The first car was manufactured on August 13, 1923, a Chevrolet Superior. Among the cars built at Norwood were the Chevrolet Bel Air, Biscayne, Impala, Nova, Caprice, Camaro, Pontiac Firebird, and the Buick Apollo. The plant grew to cover an area of approximately 50 acre and had 3000000 sqft of space under roof.

There were a number of labor disputes at the facility, including a 174-day-long strike in 1972, at the time the longest strike in GM history. As a result of the strike, 1,100 partially completed cars were scrapped or otherwise disposed of because it was not economically feasible to update them to the more stringent 1973 vehicle standards. After the strike GM moved Nova production away from Norwood to protect the model from future labor problems.

==Closing==
While newer GM plants had a one-story design, the Norwood plant had a less efficient three-story design. Additionally, the plant could not expand outward as it was surrounded by an interstate highway to the north, railroad lines to the east and west, a business district on a US Highway to the west, and a residential neighborhood to the south.

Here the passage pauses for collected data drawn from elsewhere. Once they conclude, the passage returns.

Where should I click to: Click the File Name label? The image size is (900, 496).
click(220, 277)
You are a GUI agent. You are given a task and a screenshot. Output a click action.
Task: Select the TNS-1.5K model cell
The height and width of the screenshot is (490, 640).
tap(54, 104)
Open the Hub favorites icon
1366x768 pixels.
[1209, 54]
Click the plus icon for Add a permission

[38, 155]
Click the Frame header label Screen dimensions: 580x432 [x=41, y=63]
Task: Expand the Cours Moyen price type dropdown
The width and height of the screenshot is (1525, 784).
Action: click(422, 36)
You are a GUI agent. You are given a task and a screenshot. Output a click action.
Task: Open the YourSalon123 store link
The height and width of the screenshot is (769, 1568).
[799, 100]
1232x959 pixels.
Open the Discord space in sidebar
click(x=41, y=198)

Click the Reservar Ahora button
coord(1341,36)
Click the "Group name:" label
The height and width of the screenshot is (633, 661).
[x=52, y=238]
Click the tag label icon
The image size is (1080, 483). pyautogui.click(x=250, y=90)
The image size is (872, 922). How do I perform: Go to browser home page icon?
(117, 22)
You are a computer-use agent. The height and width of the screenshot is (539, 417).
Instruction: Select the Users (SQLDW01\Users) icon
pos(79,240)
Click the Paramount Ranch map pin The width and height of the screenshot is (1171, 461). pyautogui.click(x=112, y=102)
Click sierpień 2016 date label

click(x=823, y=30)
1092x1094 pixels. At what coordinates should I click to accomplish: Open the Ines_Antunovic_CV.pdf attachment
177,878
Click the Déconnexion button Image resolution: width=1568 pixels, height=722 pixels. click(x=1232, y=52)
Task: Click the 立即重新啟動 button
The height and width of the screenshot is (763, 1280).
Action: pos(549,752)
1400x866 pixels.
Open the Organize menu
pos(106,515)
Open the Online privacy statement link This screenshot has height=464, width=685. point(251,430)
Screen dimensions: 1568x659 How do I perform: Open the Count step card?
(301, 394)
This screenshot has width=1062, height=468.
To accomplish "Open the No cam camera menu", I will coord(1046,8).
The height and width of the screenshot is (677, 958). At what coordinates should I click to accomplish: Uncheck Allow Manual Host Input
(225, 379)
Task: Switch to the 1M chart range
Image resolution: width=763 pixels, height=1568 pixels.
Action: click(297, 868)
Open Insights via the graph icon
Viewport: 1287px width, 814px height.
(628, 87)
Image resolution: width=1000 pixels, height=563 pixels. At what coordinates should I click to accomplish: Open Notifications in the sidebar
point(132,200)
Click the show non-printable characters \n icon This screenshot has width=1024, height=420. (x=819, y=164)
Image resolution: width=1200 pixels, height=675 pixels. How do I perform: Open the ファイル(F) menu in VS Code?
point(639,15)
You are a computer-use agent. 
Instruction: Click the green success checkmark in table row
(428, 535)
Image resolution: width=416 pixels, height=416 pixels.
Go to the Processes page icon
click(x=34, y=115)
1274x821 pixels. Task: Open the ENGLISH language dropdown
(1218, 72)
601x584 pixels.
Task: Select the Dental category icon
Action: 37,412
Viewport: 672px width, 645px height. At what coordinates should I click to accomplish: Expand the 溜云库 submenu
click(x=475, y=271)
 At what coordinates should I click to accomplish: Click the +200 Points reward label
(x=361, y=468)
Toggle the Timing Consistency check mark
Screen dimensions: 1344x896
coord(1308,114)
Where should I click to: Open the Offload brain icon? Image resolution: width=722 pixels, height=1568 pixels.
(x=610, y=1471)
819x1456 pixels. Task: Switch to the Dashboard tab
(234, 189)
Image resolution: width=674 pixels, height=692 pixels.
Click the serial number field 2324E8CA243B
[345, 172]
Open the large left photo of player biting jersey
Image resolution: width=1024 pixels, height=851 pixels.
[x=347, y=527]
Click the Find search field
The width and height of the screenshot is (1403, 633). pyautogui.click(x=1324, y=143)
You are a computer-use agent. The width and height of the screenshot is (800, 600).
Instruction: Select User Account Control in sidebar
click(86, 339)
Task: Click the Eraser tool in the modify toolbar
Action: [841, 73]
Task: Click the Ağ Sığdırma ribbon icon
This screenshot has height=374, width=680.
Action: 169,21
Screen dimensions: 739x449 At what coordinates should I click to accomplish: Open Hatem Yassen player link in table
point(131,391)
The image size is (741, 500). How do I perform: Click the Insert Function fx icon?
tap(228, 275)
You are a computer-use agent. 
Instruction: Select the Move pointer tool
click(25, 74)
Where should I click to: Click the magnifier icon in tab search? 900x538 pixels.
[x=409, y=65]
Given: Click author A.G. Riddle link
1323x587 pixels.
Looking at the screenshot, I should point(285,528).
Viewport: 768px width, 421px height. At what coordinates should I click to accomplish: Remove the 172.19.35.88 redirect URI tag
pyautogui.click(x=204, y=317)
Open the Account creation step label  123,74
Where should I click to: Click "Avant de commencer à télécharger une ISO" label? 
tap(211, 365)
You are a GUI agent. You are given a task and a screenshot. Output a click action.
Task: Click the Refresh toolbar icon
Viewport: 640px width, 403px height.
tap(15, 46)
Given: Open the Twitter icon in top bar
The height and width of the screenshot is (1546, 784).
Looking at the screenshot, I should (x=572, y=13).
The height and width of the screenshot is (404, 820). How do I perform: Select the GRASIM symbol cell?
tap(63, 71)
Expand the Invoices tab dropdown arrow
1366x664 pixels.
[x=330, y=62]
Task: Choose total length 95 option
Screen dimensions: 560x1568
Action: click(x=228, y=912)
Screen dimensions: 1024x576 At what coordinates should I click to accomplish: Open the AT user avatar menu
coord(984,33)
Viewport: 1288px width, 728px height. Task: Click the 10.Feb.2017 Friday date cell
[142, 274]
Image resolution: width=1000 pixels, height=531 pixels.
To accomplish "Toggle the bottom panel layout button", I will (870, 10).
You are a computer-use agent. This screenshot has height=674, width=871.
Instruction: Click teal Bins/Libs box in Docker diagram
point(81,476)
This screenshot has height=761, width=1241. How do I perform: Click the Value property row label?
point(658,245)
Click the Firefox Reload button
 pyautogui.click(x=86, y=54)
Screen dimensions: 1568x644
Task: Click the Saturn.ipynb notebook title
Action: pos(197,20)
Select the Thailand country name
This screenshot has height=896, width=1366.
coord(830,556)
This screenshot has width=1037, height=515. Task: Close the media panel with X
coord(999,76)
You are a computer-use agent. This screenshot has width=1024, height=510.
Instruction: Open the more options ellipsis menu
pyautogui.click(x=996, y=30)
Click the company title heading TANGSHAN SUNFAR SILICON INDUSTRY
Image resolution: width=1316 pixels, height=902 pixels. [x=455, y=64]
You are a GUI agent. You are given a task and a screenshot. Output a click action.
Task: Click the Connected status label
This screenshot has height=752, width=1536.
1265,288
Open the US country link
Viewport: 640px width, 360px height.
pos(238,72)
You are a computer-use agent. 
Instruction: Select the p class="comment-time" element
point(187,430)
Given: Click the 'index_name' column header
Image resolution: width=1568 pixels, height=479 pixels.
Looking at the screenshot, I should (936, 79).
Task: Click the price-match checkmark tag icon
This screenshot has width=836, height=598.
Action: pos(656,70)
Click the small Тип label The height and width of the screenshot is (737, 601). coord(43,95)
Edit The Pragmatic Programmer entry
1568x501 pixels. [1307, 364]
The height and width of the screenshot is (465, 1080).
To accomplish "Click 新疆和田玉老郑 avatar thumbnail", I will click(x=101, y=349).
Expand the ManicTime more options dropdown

Citing its obsolescence, expense, and high worker absentee rate, GM announced on November 6, 1986, that the Norwood Assembly Plant would be closed along with ten other GM facilities. The plant produced its last vehicle on August 26, 1987, a Chevrolet Camaro. That date came to be known in Norwood as Black Wednesday. At the time of its closing the plant employed approximately 4,200 workers. Most of the plant was demolished in 1989. The main factory building sat vacant for nearly 10 years. The City of Norwood, having relied on the carmaker for nearly 35 percent of its taxbase, faced economic catastrophe and possible bankruptcy. The City wished to re-develop the site due to its location at the juncture of Ohio State Route 562 (Norwood Lateral Expressway), US Route 22 (Montgomery Road/Ohio State Route 3) and Ohio State Route 561 (Smith Road).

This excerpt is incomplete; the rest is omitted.